Skip to content

tinker_cookbook.supervised.StreamingSupervisedDatasetFromHFDataset

class tinker_cookbook.supervised.StreamingSupervisedDatasetFromHFDataset(SupervisedDataset)

A supervised dataset that streams from HuggingFace, reducing memory usage.

Parameters:

  • hf_dataset – The streaming HuggingFace dataset.
  • batch_size – Number of rows per batch.
  • length – Total number of rows in the dataset (streaming datasets do not expose a length).
  • map_fn – Function mapping a single row to a Datum. Mutually exclusive with flatmap_fn.
  • flatmap_fn – Function mapping a single row to multiple Datums. Mutually exclusive with map_fn.
  • buffer_size – Shuffle buffer size.
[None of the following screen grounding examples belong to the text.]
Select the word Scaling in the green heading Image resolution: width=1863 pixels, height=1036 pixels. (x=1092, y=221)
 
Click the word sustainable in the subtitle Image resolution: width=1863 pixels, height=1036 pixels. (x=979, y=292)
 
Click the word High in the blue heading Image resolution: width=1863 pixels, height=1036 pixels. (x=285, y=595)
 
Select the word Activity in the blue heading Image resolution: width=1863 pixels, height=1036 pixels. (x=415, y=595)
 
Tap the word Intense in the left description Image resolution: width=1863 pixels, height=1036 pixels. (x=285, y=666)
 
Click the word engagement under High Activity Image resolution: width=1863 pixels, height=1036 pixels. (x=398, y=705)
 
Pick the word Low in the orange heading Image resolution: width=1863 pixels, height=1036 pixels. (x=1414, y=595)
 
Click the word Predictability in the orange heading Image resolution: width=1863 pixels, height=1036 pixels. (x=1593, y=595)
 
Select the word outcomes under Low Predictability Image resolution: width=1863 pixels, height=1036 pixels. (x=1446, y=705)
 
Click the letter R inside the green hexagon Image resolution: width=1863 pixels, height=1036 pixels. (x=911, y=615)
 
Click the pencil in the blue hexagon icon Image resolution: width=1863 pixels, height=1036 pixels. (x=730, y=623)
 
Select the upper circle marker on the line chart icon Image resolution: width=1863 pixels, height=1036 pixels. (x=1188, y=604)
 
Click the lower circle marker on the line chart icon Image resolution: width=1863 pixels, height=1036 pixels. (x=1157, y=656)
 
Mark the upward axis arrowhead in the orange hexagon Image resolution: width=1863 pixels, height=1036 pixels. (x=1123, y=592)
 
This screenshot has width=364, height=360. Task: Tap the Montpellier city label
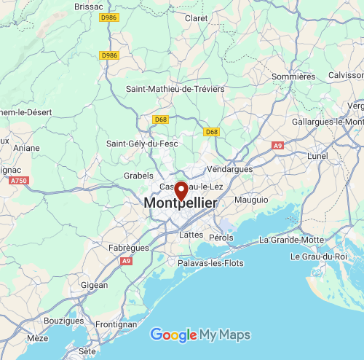pos(180,203)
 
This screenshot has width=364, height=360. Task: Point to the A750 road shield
pos(19,180)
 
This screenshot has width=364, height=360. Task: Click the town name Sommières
pos(293,77)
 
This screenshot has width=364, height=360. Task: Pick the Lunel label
pos(318,156)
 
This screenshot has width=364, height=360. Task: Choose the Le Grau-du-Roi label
pos(319,257)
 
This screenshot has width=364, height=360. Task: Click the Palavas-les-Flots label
pos(211,263)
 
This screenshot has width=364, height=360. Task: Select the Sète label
pos(87,351)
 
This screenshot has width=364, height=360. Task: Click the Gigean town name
pos(95,285)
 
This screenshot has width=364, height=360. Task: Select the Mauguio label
pos(251,199)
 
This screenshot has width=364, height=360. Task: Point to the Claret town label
pos(197,18)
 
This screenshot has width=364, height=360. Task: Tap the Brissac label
pos(89,6)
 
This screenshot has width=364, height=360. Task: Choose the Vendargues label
pos(229,169)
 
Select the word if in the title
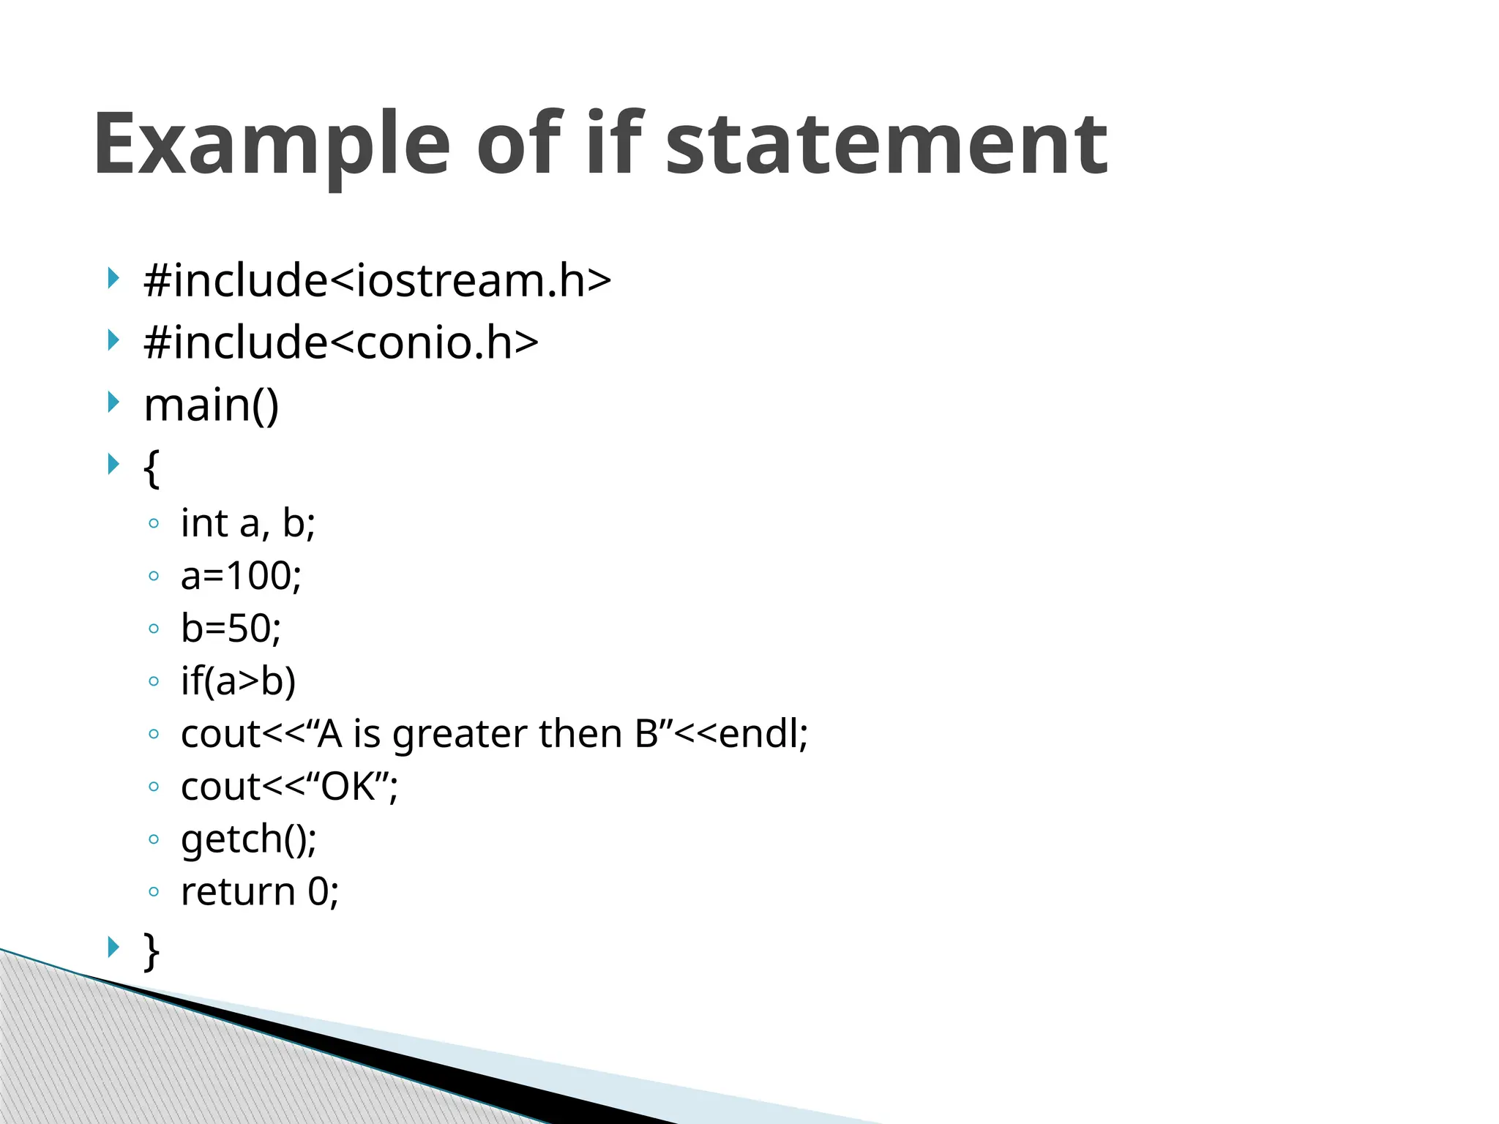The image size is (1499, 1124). point(615,143)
Default: 10000.

get_batch(index)

Return a batch of Datum objects at the given index.

Parameters:

  • index (int) – Zero-based batch index (must be strictly greater than the previous call's index).

Returns: list[tinker.Datum]: Training datums for this batch.

Raises:

  • DataValidationError: If index would require backward seeking.

set_epoch(seed)

Reset the stream for a new epoch.

Parameters:

  • seed (int) – Epoch seed forwarded to the underlying iterable dataset. Default 0.